Convergence of many connectivity efforts will be critical to 6G

Special Report: Emerging ‘6G’ enablers

We are starting to engage in the early conversations about how 5G will evolve to 6G towards the end of this decade, or indeed, whether ‘6G’ will need to be a completely new platform that will have limited backwards compatibility with the previous 3GPP generations and will be largely driven by the Internet industry rather than the telecoms sector.

The outcomes are unknowable at this early stage, but it is still important for major stakeholders, including big telecoms operators and suppliers, standards bodies, and hyperscalers, to discuss requirements and scenarios for the presumed ‘metaverse generation’. The exact technological components of 6G are also largely unknown, though some engineering progressions are predictable (which does not mean simple), including radios that can work efficiently, and with affordable components, in very high frequency spectrum; as well as greater convergence and embedded AI than is envisaged for the coming releases of 5G.

There are visions, of varying degrees of caution versus sci-fi, of what a future massive cloud/connectivity platform could enable in terms of user experiences and the way we run businesses and our lives. But bringing that down to earth, there are some enablers that will be essential whatever the scenario, if we really are to see the Internet evolve into something that is fully 3D, holistic and tactile. These include convergence of many types of connectivity in a seamless, dynamic way, meaning that every user and device can be automatically linked to the best protocol and connection for its purpose at any one time, and network and cloud resources can be endlessly sliced and re-sliced to support different applications and devices.

That vision of automatic, dynamic, always-best-connected slicing has been with us for more than a decade already, which has only demonstrated just how hard it will be to implement at scale, and even harder to monetize, at least for conventional service providers.

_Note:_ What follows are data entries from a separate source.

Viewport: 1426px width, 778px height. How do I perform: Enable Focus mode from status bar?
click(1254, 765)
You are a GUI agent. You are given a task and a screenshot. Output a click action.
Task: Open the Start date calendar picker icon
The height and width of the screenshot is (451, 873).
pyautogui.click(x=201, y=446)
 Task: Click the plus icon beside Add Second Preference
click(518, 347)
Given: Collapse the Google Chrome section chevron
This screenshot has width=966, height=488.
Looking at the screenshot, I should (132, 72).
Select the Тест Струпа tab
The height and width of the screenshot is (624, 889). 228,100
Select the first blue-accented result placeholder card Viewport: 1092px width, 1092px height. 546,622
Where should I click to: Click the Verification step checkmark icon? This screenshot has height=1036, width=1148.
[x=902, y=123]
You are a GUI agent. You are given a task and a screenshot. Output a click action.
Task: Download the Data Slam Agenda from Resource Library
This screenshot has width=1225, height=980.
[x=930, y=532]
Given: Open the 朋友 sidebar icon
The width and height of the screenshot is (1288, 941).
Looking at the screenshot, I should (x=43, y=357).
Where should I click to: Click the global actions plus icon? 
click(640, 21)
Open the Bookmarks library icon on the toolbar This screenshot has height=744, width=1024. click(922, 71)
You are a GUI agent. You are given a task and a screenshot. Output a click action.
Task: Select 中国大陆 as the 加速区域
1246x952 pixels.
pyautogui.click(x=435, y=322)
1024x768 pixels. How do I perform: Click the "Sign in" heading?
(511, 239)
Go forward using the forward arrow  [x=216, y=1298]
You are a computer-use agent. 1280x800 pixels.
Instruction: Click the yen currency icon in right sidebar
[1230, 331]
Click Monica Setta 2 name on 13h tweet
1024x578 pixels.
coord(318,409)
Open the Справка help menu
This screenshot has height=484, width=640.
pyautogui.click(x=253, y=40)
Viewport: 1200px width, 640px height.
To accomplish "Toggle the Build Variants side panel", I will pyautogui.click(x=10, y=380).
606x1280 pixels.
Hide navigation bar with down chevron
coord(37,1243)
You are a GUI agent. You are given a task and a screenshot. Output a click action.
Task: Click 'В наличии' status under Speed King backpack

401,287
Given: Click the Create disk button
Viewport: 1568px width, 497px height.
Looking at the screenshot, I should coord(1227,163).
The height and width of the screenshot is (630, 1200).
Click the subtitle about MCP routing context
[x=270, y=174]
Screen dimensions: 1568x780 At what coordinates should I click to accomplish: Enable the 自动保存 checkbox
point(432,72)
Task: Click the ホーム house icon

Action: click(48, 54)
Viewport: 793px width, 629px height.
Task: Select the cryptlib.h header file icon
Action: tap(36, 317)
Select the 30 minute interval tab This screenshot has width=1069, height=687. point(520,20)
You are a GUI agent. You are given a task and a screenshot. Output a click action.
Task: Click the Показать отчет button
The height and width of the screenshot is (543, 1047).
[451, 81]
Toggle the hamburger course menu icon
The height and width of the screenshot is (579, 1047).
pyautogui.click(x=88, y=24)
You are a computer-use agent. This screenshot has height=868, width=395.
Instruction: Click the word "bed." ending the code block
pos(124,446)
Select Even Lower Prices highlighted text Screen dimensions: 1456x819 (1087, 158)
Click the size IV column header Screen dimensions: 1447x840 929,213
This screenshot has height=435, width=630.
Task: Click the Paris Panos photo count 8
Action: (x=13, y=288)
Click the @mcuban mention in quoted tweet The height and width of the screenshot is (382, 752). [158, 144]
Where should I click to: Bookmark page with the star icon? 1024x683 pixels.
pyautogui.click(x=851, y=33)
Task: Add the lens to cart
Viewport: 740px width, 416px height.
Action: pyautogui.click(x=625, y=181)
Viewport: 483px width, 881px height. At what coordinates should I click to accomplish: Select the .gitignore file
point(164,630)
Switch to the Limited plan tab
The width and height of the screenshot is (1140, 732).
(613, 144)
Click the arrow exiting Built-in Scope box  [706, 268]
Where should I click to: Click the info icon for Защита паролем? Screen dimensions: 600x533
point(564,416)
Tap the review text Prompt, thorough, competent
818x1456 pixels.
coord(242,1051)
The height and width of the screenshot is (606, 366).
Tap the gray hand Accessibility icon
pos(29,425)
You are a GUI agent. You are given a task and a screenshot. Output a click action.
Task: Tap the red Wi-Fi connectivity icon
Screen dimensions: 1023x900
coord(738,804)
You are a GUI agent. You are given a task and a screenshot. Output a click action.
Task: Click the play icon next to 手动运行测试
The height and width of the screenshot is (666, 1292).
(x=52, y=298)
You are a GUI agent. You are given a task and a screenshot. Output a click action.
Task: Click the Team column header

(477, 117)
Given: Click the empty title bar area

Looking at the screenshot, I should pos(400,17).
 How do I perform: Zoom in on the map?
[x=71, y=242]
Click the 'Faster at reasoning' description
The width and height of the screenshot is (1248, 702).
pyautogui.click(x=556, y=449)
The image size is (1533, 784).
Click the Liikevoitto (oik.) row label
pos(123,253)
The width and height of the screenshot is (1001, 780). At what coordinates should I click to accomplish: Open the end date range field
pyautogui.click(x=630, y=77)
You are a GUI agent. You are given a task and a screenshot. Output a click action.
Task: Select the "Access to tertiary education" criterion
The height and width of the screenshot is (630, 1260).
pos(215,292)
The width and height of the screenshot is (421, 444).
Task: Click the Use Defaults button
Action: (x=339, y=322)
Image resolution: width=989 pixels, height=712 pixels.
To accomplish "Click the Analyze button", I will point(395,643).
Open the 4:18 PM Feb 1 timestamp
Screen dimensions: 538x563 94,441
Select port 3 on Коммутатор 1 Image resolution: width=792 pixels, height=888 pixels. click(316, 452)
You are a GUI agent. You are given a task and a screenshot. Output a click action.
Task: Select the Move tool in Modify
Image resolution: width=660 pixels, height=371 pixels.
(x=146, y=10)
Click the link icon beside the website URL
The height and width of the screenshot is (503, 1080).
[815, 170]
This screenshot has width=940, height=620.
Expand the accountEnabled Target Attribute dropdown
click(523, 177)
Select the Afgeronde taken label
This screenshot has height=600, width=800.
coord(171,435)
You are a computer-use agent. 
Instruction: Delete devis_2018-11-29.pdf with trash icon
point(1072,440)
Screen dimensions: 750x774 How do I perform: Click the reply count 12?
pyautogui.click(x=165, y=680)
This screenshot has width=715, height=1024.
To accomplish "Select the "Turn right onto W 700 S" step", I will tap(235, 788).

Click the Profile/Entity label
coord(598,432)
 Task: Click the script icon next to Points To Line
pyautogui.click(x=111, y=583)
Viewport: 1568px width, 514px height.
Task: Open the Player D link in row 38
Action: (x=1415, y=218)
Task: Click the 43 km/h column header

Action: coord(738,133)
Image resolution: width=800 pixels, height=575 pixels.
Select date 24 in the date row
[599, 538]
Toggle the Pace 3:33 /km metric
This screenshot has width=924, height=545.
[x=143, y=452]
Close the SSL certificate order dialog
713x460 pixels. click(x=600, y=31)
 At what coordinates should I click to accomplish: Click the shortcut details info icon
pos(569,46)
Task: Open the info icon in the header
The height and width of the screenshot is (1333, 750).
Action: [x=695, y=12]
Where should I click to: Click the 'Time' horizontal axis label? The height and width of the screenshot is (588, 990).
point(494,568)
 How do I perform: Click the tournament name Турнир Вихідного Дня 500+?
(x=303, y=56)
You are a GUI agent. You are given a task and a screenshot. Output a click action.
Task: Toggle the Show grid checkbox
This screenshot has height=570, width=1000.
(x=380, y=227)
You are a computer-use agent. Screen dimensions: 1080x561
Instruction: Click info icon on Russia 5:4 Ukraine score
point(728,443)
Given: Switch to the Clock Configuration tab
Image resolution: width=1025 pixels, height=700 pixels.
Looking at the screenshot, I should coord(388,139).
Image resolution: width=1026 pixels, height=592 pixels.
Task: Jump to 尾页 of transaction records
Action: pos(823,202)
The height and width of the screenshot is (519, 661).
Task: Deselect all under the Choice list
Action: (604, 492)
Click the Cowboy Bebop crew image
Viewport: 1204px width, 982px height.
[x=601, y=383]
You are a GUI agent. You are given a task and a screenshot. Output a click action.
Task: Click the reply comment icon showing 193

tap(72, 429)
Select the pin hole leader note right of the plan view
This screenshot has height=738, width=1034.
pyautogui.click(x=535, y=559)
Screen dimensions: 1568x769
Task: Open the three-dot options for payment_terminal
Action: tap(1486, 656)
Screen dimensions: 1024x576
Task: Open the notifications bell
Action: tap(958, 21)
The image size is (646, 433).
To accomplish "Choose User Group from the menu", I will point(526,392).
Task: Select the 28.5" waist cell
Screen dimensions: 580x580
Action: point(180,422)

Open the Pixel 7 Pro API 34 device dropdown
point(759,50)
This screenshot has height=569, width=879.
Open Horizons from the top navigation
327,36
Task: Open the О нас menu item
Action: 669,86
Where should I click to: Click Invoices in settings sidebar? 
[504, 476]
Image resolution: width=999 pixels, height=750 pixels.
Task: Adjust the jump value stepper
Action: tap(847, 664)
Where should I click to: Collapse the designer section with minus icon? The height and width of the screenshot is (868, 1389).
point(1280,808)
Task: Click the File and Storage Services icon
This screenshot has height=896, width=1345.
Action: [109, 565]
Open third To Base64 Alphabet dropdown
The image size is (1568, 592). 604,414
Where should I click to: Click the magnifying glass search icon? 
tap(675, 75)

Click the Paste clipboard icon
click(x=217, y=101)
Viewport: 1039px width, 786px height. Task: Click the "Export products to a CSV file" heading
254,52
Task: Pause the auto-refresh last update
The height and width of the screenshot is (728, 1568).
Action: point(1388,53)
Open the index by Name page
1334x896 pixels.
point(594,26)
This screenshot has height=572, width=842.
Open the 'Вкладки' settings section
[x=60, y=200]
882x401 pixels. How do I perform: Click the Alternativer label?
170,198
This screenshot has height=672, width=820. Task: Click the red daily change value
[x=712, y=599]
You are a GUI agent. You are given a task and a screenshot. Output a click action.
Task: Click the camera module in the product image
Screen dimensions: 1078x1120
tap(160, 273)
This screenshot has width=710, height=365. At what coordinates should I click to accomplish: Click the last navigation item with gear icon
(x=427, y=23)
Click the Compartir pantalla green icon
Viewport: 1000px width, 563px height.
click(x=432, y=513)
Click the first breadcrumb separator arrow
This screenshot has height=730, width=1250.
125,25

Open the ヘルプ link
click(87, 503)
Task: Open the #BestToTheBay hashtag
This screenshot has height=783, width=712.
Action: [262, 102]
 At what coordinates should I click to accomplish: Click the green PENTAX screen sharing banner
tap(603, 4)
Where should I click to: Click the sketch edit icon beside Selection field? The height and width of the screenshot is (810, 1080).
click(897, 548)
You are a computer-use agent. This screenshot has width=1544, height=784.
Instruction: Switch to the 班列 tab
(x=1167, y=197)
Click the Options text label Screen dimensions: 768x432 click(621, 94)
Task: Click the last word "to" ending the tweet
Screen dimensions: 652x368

But the very challenge has accelerated progress in enabling true convergence, which has involved contributions from companies and standards groups well beyond the mobile world itself. The fixed broadband industry, via organizations such as the Broadband Forum and CableLabs, has increasingly worked on fixed/mobile convergence specifications that will evolve to be key enablers of converged ‘6G’. Last week, for instance, saw the latest paper from ETSI’s Fixed 5G group, which looks ahead to a dramatic network transformation.

In the IoT, which is expected to be a key driver of 6G hyper-densification, it has long been accepted that many protocols are needed to support the wide diversity of applications and connectivity requirements, and so initiatives, such as the Matter effort, that enable interworking between different protocols are becoming business-critical.

But none of this is to dismiss the importance of continuing cellular network evolution as a critical element of the wider 6G platform, and a key enabler of emerging experiences and applications. Even before the 5G-Advanced releases are defined, many mobile vendors, operators and industry groups are starting to discuss their R&D projects and technical breakthroughs in fundamental areas such as modulation, multiplexing and spectral efficiency, with an eye to higher frequencies than 5G has touched. This is not just a game for large organizations – specialists such as Cohere Technologies, which is profiled today, are also vital for moving the tide of innovation forwards, towards something that, by 2030, we may call 6G.